*PARTS OF THE EXERCISE*:
**1.** In the mailing-list reply about check-ignore, which function in name-hash.c received an empty string and caused the segfault?
**2.** Reproduce a passage of the mailing-list reply about check-ignore word for word, beginning at the words "The description does" and stopping after "of the string.".

--- Start TEXT PROVIDED ---

2013-02-19 Thread Junio C Hamano
Adam Spiers g...@adamspiers.org writes:

 Fix a corner case where check-ignore would segfault when run with the
 '.' argument from the top level of a repository, due to prefix_path()
 converting '.' into the empty string.

The description does not match what I understand is happening from
the original report, though.  The above is more like this, no?

When check-ignore is run with the '.' argument from the top level of
a repository, it fed an empty string to hash_name() in name-hash.c
and caused a segfault, as the function kept reading forever past the
end of the string.

A point to note is that it is not cleaer why it is a corner case to
ask about a pathspec ..  It is a valid question Is the whole tree
ignored by default?, isn't it?

 It doesn't make much sense to
 call check-ignore from the top level with '.' as a parameter, since
 the top-level directory would never typically be ignored,

And this sounds like a really bad excuse.  If it were it does not
make *any* sense ... because the top level is *never* ignored, then
the patch is a perfectly fine optimization that happens to work
around the problem, but the use of much and typically is a sure
sign that the design of the fix is iffy.  It also shows that the
patch is not a fix, but is sweeping the problem under the rug, if
there were a valid use case to set the top level to be ignored.

--- End TEXT PROVIDED ---
--- Start RECORDED DATA ---

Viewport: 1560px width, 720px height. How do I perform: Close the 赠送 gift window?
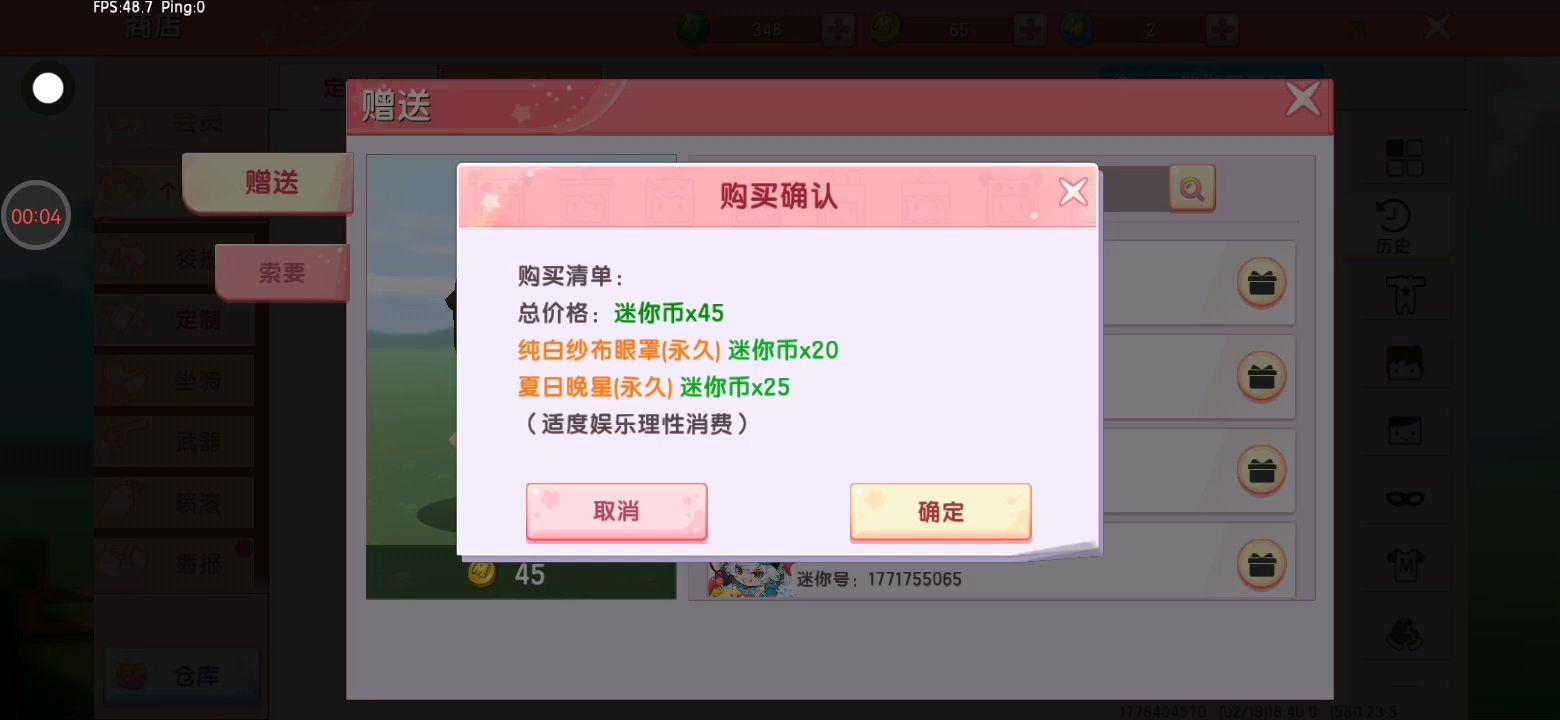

--- End RECORDED DATA ---

*WORKED SOLUTIONS*:
**1.** hash_name()

**2.**
The description does not match what I understand is happening from
the original report, though.  The above is more like this, no?

When check-ignore is run with the '.' argument from the top level of
a repository, it fed an empty string to hash_name() in name-hash.c
and caused a segfault, as the function kept reading forever past the
end of the string.